My Dr never explained to me why IBS or what about IBS causes narrow stools? My stools are all soft and really narrow, but have been breaking up inyo small narrow soft stool.Always a light brown color, no blood, but straining and hard to pass
What causes this to happen?


----------



## annie7 (Aug 16, 2002)

straining can cause narrow stools. it's not good to strain--it can cause or worsen hemorrhoids and it's counterproductive since it just locks up your pelvic floor muscles and makes it even harder to go.
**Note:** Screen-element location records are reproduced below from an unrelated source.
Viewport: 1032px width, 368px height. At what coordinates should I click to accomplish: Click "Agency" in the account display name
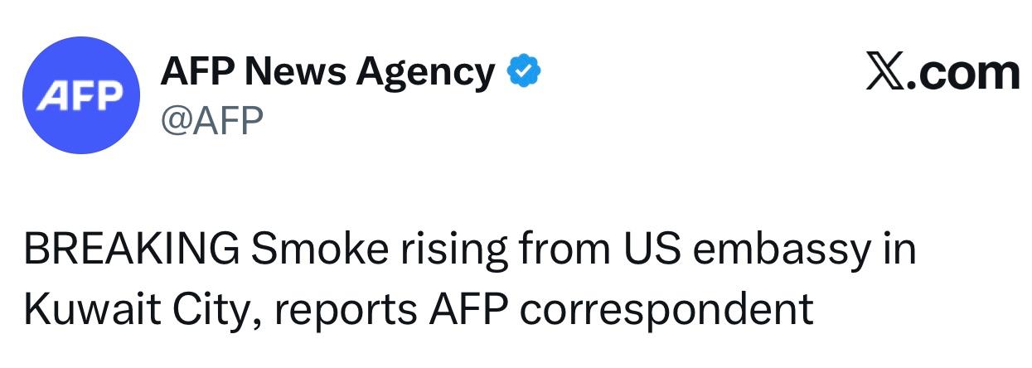[x=425, y=73]
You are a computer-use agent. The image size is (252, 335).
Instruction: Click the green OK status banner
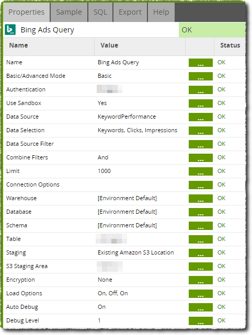click(212, 30)
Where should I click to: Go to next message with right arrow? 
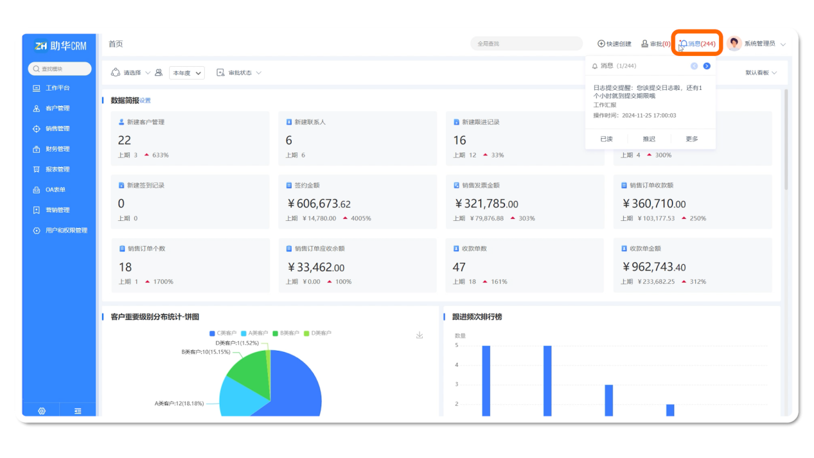click(707, 66)
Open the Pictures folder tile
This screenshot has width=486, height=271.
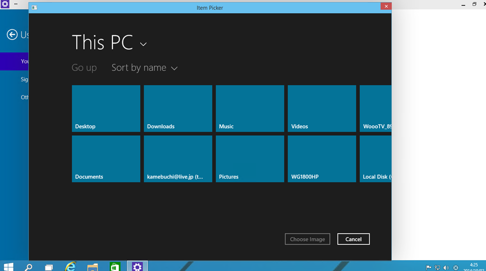pyautogui.click(x=250, y=159)
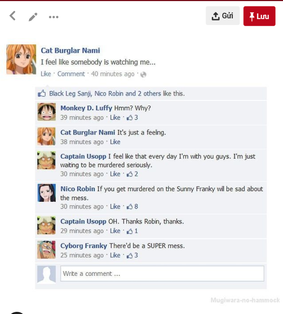Click thumbs-up count on Usopp's murdered comment

(x=132, y=174)
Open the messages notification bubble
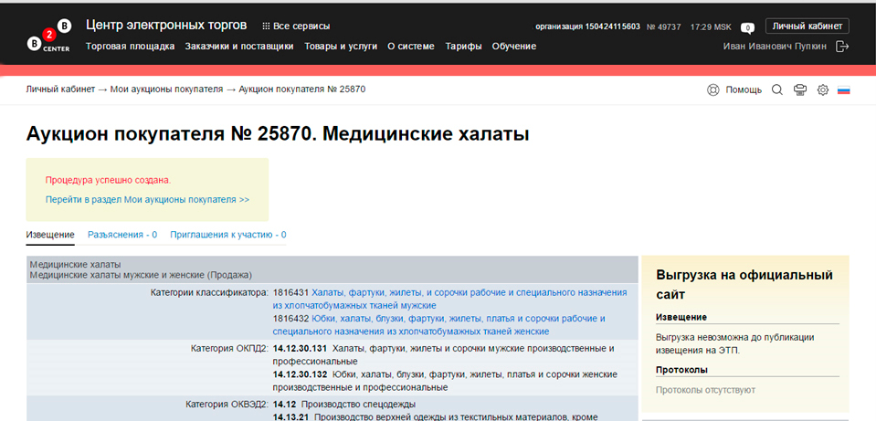This screenshot has width=876, height=421. (x=746, y=27)
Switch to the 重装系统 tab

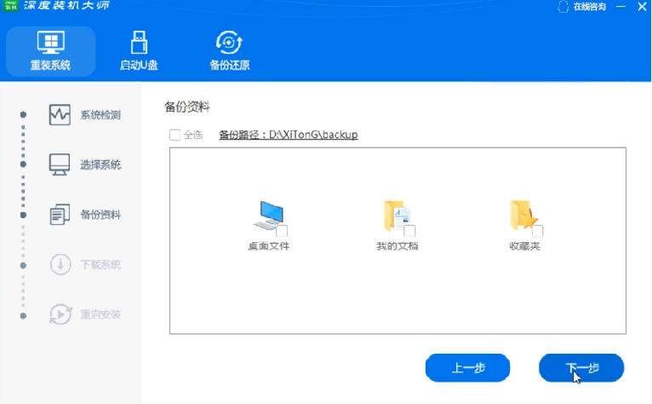(50, 50)
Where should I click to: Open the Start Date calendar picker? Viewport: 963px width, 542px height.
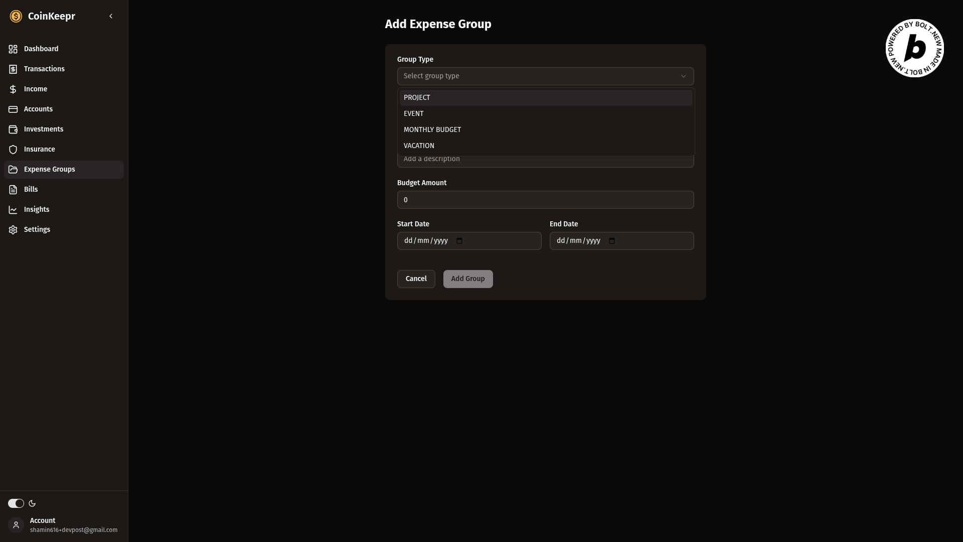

here is a good u tube video on how have a bowel movement with out straining. as the physical therapist in the video says, when you go, make your waist wide and push from there. don't push with your rectum.


----------



## MrsT15 (May 19, 2016)

Thanks so much, I'll look into that


----------



## annie7 (Aug 16, 2002)

thanks--you're more than welcome









i just noticed that you're taking miralax. that can also cause skinny stools because it makes them softer.


----------



## MrsT15 (May 19, 2016)

That's what I was thinking so I took a break from it and have had hardly any changes. Still always soft, but hard to pass.I've been trying those relaxing methods and have helped some, thank you!


----------



## annie7 (Aug 16, 2002)

i'm glad the relaxing methods have helped some.

have you tried elevating your feet on something like a foot stool, overturned waste bin, large shoe box or a squatty potty. elevating the feet while sitting on the toilet helps straighten out the anorectal angle to allow a more complete evacuation and makes it easier to pass stools. it might take some experimentation to find the height that's right for you. i first used a foot stool, then a very large shoe box and then finally bought a squatty potty on amazon. it does help.

have you tried adding a little fiber to your diet to help make your stools firmer and then possibly easier to pass? sometimes that helps. go slowly when adding fiber. too much too soon can make you gassy and too much fiber can also back you up if it's more fiber than you need. keeping a food diary helps.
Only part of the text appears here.